The Zimbabwe Government is broke. So we are told now by Prime Minister Morgan Tsvangirayi and his Finance Minister, Tendai Biti. The South African press pick this up as headline news. Where have they been all this time? Of course the Zimbabwe Government is broke. It has been broke for years. The only way it has survived so long has been the printing of ‘money’ and the raiding of Foreign Currency Accounts by Gideon Gono, the Reserve Bank Governor. What Gono has done over the years amounts to nothing more than straight theft. He – and the ZANU PF government should be prosecuted in the criminal courts for these criminal acts. But instead they are propped up by their fellow Africans in South Africa and yesterday listening to a news bulletin, I heard that President Banda of Zambia thinks that Mugabe is one of Africa’s greatest leaders. Banda may live to regret that statement, but then again, he may not as Africans in the region continue to support this despotic criminal who has deviously managed to retain his grip on power. But he wouldn’t be able to do it now, without the support of SADC. So SADC has become complicit in the continuing disaster that is Zimbabwe.

There are of course, more reasons why the government is broke. Zimbabwe still has an army of some 30,000 men and women who do nothing, but they do get paid $100 a month. Then there are the thousands of civil servants who do nothing – and in the last week we have heard that there are at least hundreds, probably thousands of ‘ghost’ workers who have been paid in the past and continue to receive their $100 a month. We have local government employees who do nothing – although some of them do manage to send out bills for water that is never supplied, vehicle tax for vehicles that travel on roads that are never repaired. This last week I had a puncture on my car. When I took the punctured wheel for repair, it was not a puncture at all, but a wheel rim that was damaged in four places from striking potholes on the city roads. Then we have the Zimbabwe Broadcasting Holdings who want $100 for every television set that is owned – not that the TV sets are used for screening local television. So the attempts at ‘getting something for nothing’ which is a polite way of saying ‘looting’ continue.
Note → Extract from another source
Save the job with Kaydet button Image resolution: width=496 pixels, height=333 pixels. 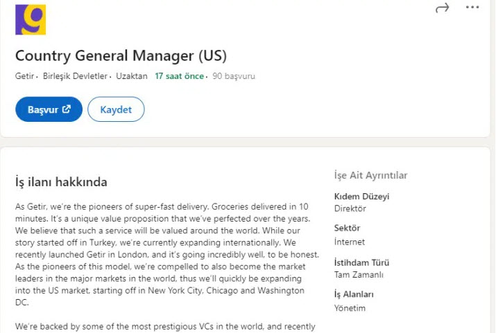point(116,109)
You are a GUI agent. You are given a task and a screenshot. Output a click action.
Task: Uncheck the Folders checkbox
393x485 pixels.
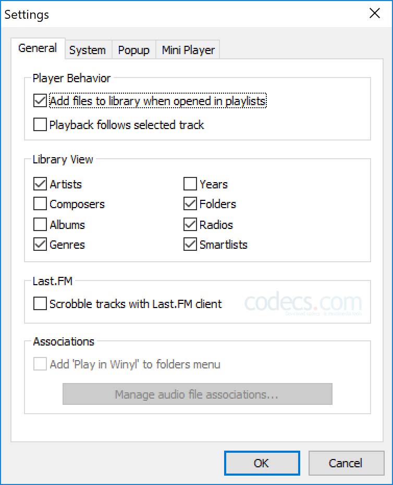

All the while the demands on the west to provide aid to the country continue. If this is the sole approach to the problem Zimbabwe will remain a long term aid dependent economy. There is one way to get the Zimbabwe economy moving again and that is to re-establish production on the farms, then in industry. And these acts are within the direct control of the Zimbabwean people who are tasked with running the country. These acts should be conditions applied by all those who are being asked to provide aid that must be implemented before any aid of any kind is forthcoming. They are simple enough to do if the current government has the will. Regrettably, there is no will to do this as long as Mugabe remains in control. Zimbabweans know this – nearly all of them. But the South Africans, the Zambians and a few other African leaders still fail to see this simple truth.